Digital Culture and Society, in Laborious Play and Playful Work I, Wenz, Fuchs et autres, volume 5, Issue 2/2019, page 27.
L’objectif des Gaming Houses est de maximiser les performances des athlètes de l’eSport, mais également de les inscrire dans la durée. Les eSportifs sont encadrés par des professionnels qui les entraînent pour éviter les blessures, que sont notamment les tendinites, les douleurs musculaires et articulaires, notamment dans les épaules et le dos. La pratique à outrance, comme dans n’importe quel sport, amène son lot de problèmes dont les plus répandus sont les troubles de la vision, douleurs lombaires, douleurs cervicales, maux de tête réguliers, syndrome du canal carpien.
Ces pathologies sont les mêmes que celles qui se retrouvent chez 90% des travailleurs utilisant un ordinateur plus de trois heures par jour. A tel point que certains professionnels du eSport ont connu une fin prématurée de leur carrière, comme Jesse Vainikka, alias Jerax, champion à Dota 2, qui aura finalement réussi un retour au jeu.
Les exercices physiques, qui induisent un renforcement musculaire salutaire, et améliorent les capacités cardio-respiratoires, sont donc devenus indispensables, tant en termes d’hygiène de vie que de performance.
Par ailleurs, les professionnels de l’eSport mettent en place des routines précises pour éviter ces désagréments. La plupart d’entre eux dorment huit heures par nuit, se lèvent tous les jours à la même heure, du lundi au vendredi, suivent un programme diététique strict, s’entraînent huit heures par jour en faisant attention à prendre des pauses régulières, et font en sorte d’avoir une vie de famille, ou une vie sociale « normale », ou presque.

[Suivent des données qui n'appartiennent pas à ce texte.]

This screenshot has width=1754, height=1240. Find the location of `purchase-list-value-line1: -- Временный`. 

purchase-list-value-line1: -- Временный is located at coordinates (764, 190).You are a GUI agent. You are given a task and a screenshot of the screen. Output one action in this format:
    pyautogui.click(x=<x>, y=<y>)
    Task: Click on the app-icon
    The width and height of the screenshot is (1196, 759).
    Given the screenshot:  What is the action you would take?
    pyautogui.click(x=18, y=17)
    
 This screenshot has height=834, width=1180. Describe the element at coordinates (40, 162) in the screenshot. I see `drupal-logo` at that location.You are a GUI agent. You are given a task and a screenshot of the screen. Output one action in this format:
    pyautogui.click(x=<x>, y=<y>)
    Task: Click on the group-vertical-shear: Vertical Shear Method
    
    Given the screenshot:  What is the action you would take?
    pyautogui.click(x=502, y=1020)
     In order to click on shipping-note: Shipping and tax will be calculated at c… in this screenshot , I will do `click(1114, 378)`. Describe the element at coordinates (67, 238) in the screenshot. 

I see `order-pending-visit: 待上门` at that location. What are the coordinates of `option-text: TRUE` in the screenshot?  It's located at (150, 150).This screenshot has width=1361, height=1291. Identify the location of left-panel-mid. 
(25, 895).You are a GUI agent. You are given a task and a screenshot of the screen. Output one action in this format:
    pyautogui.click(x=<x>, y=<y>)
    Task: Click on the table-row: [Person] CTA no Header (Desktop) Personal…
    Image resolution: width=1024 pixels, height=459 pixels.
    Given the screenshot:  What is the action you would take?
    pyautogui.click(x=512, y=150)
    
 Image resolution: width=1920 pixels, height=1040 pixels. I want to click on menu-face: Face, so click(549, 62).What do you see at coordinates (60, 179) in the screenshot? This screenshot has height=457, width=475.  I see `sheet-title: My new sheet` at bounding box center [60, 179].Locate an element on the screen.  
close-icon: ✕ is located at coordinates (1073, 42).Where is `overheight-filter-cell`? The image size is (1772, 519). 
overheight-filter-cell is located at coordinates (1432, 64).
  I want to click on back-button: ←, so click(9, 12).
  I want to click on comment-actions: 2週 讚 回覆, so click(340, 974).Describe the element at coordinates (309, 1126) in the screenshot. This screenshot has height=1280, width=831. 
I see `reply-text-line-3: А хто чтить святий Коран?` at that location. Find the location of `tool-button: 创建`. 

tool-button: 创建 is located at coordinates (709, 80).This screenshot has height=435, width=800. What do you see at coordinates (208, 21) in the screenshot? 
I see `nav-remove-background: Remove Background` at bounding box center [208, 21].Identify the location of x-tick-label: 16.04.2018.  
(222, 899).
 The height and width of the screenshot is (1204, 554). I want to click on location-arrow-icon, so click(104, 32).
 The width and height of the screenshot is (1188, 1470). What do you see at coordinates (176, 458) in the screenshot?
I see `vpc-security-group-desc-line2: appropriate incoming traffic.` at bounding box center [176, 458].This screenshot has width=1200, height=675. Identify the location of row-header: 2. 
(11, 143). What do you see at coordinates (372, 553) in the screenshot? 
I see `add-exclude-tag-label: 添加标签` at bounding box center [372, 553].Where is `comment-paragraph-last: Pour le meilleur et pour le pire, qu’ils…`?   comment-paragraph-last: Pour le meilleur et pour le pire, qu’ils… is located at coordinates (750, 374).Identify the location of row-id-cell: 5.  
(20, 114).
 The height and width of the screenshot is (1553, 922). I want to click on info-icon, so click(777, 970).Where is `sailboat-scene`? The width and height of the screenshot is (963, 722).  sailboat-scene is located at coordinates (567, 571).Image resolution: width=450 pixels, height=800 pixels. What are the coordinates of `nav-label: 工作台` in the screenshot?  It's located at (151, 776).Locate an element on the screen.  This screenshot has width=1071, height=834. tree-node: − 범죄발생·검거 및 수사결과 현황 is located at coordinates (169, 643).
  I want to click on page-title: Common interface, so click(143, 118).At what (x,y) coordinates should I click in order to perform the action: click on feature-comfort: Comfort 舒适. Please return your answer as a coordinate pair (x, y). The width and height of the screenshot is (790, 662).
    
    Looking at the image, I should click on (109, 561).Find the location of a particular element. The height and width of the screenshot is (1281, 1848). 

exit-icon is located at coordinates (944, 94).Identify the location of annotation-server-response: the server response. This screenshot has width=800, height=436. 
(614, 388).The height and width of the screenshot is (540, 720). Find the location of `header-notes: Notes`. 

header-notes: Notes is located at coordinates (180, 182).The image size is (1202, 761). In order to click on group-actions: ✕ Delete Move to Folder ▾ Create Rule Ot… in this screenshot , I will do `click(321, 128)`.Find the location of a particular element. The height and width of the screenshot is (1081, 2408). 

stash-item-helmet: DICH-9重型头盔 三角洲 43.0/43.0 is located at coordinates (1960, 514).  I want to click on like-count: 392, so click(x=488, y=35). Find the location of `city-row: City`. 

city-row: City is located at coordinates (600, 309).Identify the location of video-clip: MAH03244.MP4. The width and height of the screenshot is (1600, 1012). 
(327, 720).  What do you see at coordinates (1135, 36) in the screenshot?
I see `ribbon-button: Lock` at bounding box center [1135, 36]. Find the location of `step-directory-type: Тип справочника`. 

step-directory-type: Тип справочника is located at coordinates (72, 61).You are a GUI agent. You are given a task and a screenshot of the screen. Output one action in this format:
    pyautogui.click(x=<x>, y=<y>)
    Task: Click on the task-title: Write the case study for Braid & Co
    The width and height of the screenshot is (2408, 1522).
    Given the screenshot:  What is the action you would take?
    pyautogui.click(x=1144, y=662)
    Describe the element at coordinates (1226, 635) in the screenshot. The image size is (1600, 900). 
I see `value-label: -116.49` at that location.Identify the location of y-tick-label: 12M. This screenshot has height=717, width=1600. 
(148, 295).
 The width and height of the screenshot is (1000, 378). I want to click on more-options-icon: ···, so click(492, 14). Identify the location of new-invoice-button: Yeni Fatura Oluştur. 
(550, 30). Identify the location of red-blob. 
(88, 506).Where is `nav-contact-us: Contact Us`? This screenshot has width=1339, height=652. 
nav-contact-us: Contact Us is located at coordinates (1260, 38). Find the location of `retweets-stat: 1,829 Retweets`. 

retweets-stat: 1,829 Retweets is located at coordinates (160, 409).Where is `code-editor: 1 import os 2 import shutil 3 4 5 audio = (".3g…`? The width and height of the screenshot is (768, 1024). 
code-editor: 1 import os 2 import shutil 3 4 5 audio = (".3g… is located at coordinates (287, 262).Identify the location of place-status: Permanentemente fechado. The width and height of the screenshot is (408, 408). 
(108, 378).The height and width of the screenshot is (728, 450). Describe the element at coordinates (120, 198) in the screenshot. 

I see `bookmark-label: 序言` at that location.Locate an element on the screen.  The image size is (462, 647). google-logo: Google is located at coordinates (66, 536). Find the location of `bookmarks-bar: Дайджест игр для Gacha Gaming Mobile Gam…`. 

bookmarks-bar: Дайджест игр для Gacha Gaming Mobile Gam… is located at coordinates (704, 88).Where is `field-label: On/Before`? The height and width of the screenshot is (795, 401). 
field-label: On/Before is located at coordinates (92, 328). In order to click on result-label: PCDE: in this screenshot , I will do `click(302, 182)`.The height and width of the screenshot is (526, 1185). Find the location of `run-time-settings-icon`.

L’équilibre psychique et la bonne condition physique sont devenus des caractéristiques indispensables à la performance. Le temps des joueurs invétérés qui ne décollaient pas les yeux de l’ordinateur semble définitivement révolu. Aujourd’hui, l’eSportif est un athlète de haut niveau, accompagné par d’anciens athlètes de haut niveau.
Comme tout sport de haut niveau, l’eSport ne fait pas exception à la nécessité de développer un bon mental. Si les langues commencent à se délier dans les milieux sportifs traditionnels, quant aux problèmes psychologiques auxquels les athlètes font face durant leur carrière, l’eSport a déjà pris la mesure de l’enjeu.
Il est ancré dans les caractéristiques même de ce sport, qui fait de la stabilité émotionnelle et de la flexibilité les ingrédients indispensables à la victoire. La gestion de situations de stress intense et le degré de compétitivité ont permis de mettre très rapidement en évidence le besoin d’intégrer l’aspect mental aux entraînements des eSportifs de haut niveau.
Surtout que ces derniers ne sont pas à l’abri de la dépression, des burn-out, ou encore de l’addiction au jeu. Ce n’est pas un hasard si des personnalités du sport professionnel classique commencent à entrer dans les staffs d’équipes eSport. Par exemple, Raynald Choquet, préparateur physique de grandes équipes de volley a rejoint la Team Vitality, numéro 1 de l’eSport.
Le temps où le joueur se trouvait seul face à la machine, s’entraînait seul, vivait seul, semble définitivement révolu. Après l’apparition du strater (manager), est venue s’ajouter toute une myriade d’intervenants, qui vont du kiné jusqu’au psychologue, en passant par le préparateur physique.
Qu’ont à voir le sport et son homologue électronique, qui se joue à grand renfort de manettes et claviers ? Pour certains, pas grand-chose, pour d'autres, beaucoup plus qu'on ne le croit... mais les deux disciplines développent des accointances qui commencent à se voir. Parce qu’ils ont beaucoup à apprendre l’un de l’autre ?
Les champions du eSport sont devenus des sportifs de haut niveau à part entière, sponsorisés, adulés, qui font vivre une nouvelle économie. L’assiduité, la persévérance, la rationalisation des entraînements, sont autant de concepts qui ont fait leur entrée dans cette nouvelle discipline, en seulement une dizaine d’années.